Michelangelo and the Urinal: What's in Common? - Intercollegiate Studies Institute

Michelangelo and the Urinal: What’s in Common?

Navigating a museum which displays the art of man stretching across the centuries is akin to walking through time. One finds himself surrounded by the marks of an incredible diversity of human minds, and is soon after prodded along a path that so many before have taken. Its end has yet to be reached, but many have bravely weathered it—despite the threats of disappointment, despair, and cynicism—with the hope of discovering and portraying Beauty. This is a daunting task but it surely should be regarded with dignity and respect for those steadfast enough to endeavor it.

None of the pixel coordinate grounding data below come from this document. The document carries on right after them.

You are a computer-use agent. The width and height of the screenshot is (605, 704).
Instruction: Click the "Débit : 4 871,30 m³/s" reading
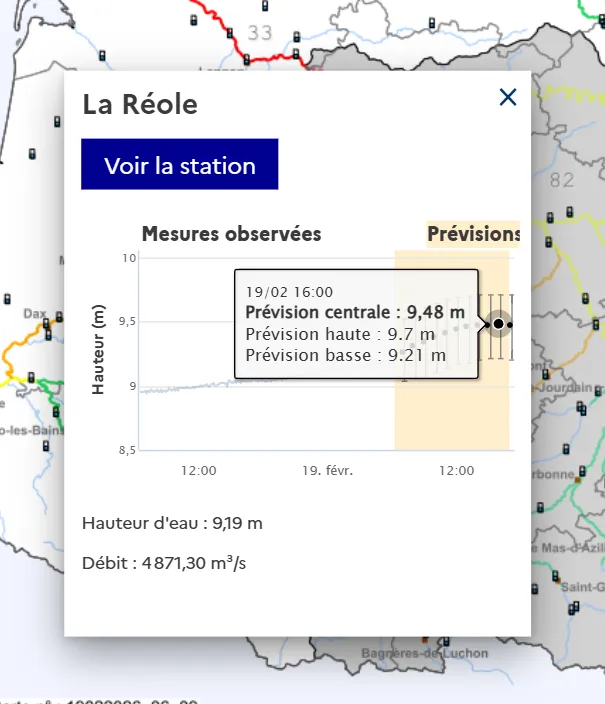click(x=164, y=563)
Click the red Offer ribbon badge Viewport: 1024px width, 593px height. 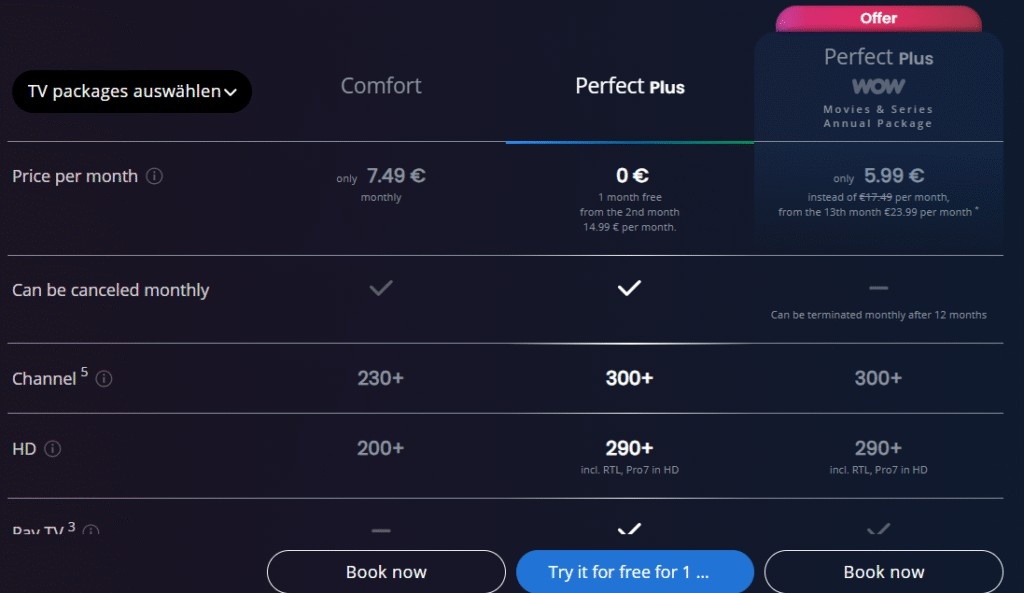[x=878, y=17]
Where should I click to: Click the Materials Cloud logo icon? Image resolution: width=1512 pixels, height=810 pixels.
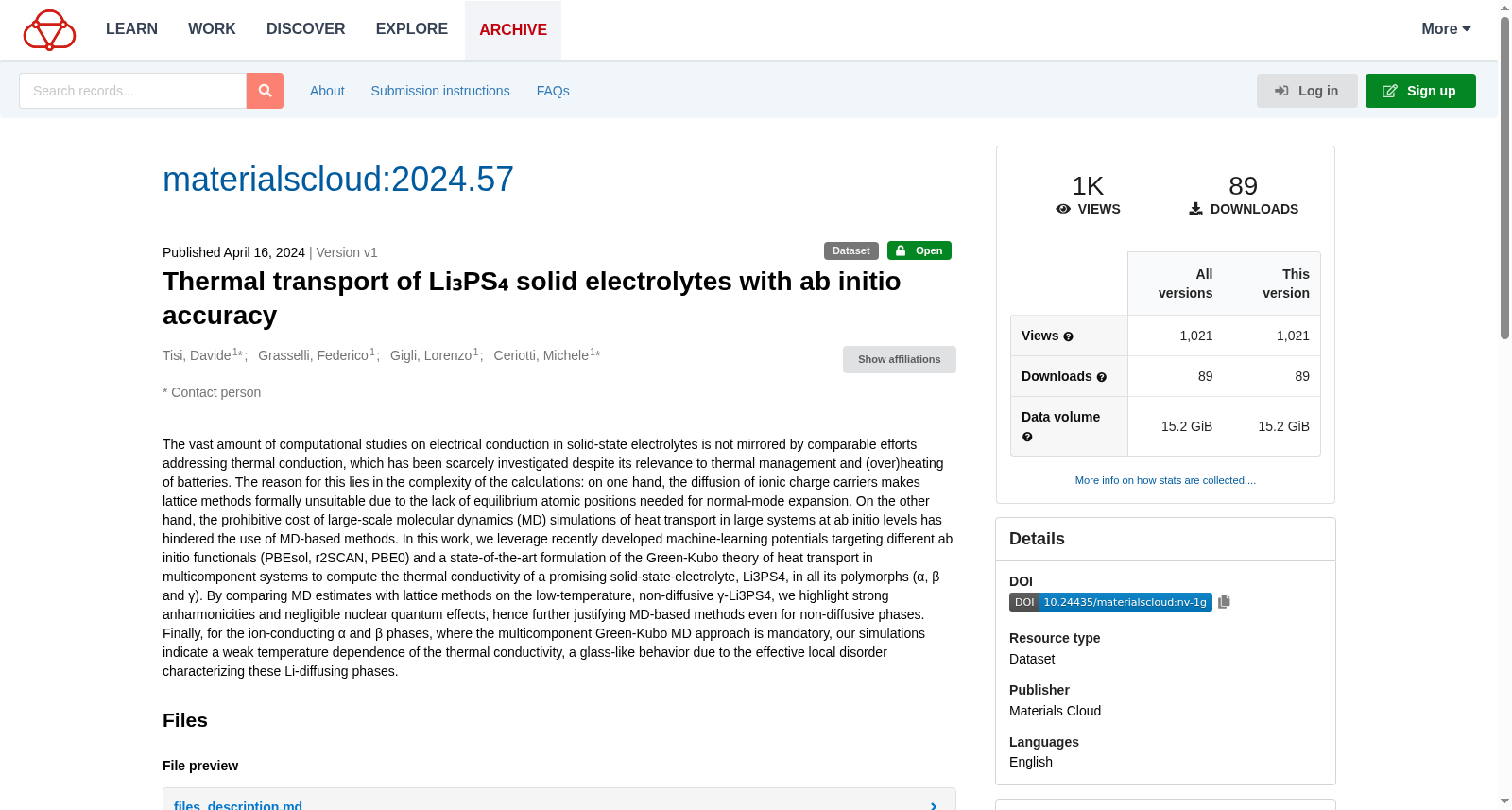coord(49,30)
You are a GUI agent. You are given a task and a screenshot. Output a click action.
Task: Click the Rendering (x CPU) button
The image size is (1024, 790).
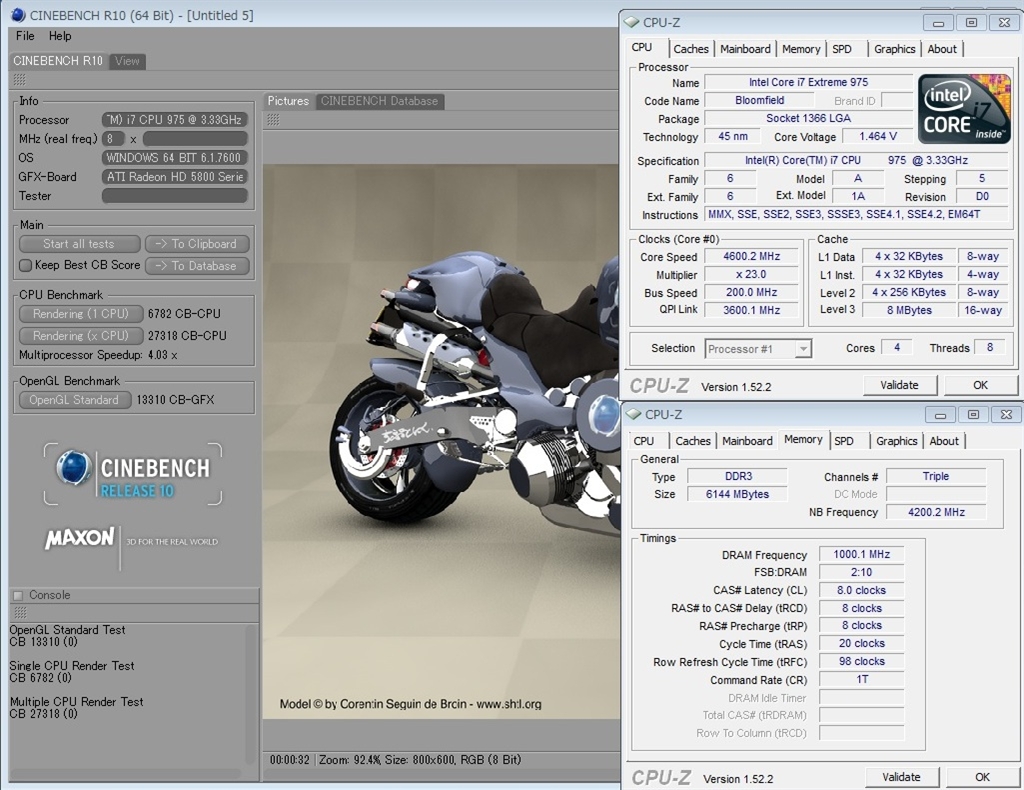(x=79, y=336)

But something strange has happened as one’s footsteps fall closer to the modern era. The few who have remained faithful on the path suddenly find themselves among strangers: strangers who are journeying for a different reason than those who walked it before. Why? They are no longer seeking the Beauty which enticed so many others to create the finest works of art.

If this is true, why do we continue to call the modern works art? Does anything define it at all?

I find myself asking this question when I am forced to realize the consensus is currently that Michelangelo’s Sistine Chapel or Raphael’s Madonnas are simply one aspect of a greater realm of “art” which now encompasses pieces such as Marcel Duchamp’sFountain 1917, replica 1964 by Marcel Duchamp 1887-1968 Urinal (coined “Fountain“) or the chaos of the famous modern “masterpieces”. In Roger Scruton’s words, we have gone from art being an expression of “the real in light of ideal” to simply any slice of reality, even the ugliest of this. Now, art is for the sake of originality or pure amusement, utterly foreign to its forefathers.

What happened?

Well, what if it is because man’s view of nature has changed? We no longer see it as having a purpose—no more does it reach toward its Creator but rather, it is random and without final cause. And if art imitates nature, it seems that our conception of it will be–and has been–altered forever, or at least for the foreseeable future. Its purpose is no longer for something higher than itself. It is certainly no longer for Beauty. No longer do we stretch to fulfill our transcendental desires so natural, so human, but rather we smother them amidst a changing world. Such an inaccurate view of reality slowly destroys any hope of intelligibility of the world or hope for our lives, and this problem is at the root of much degradation of culture today.